Okanagan residents are being rallied to fight invaders.
The Okanagan Basin Water Board decided Tuesday to consider ways of allowing residents to express concerns about the risk of zebra and quagga mussels to federal and provincial officials.
“Our MLAs need countless correspondence from constituents,” said director Toby Pike at a meeting in Coldstream.
“This is a nerve issue for people in the valley. They really don’t want this to happen.”
The mussels are indigenous to Europe and since arriving in North America, they have spread across the continent, clogging water intake pipes and boat motors. They also deplete food sources for fish, produce toxins that contaminate drinking water and razor-sharp shells spread across beaches.
Also on Tuesday, the OBWB board agreed to write a letter once again reiterating the need for the federal and provincial governments to take action on the mussels, particularly given that a boat infested with mussels was found at the Osoyoos border crossing March 12.
“I’m quite disgusted with how the province and the feds are taking this so lightly,” said director Allan Patton.
OBWB has been urging the federal government to permit border guards to inspect boats and prohibit entry of any contaminated vessels. It also wants the provincial government to create an inspection program.

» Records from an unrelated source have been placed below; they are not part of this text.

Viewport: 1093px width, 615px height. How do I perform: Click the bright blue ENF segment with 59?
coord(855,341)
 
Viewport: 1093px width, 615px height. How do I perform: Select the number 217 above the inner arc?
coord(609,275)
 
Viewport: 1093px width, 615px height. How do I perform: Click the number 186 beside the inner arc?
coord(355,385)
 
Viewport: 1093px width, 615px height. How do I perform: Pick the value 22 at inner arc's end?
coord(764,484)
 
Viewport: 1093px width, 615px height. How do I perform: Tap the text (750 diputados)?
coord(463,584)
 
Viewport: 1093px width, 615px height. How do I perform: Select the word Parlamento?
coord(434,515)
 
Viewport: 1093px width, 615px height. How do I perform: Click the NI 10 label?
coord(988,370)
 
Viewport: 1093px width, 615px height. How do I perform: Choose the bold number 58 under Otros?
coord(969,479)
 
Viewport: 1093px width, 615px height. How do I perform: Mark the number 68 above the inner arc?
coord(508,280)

“We have to continue to hammer away at the province to do something and the feds to implement regulations,” said Doug Findlater, OBWB chairperson.
When contacted, Okanagan MPs have indicated that federal regulations are pending.
“They’re very vague on that end of things,” said Anna Warwick Sears, OBWB executive director.
The other concern is that when the mussel-infested boat was stop in Osoyoos, the B.C. Ministry of Environment had to find a commercial company for decontamination.
“They’re just not prepared,” said Warwick Sears of the ministry.
“There are very few resources coming down to the local level.”
Director Juliette Cunningham says senior officials need to act as the possibility grows that mussels will arrive in the Okanagan.
“I have people coming up to me and they’re freaking out about it,” she said.
Okanagan jurisdictions are also being urged to speak out.
“We need to get every municipality to do it (write letters). That may have some teeth,” said director Gerry Zimmermann.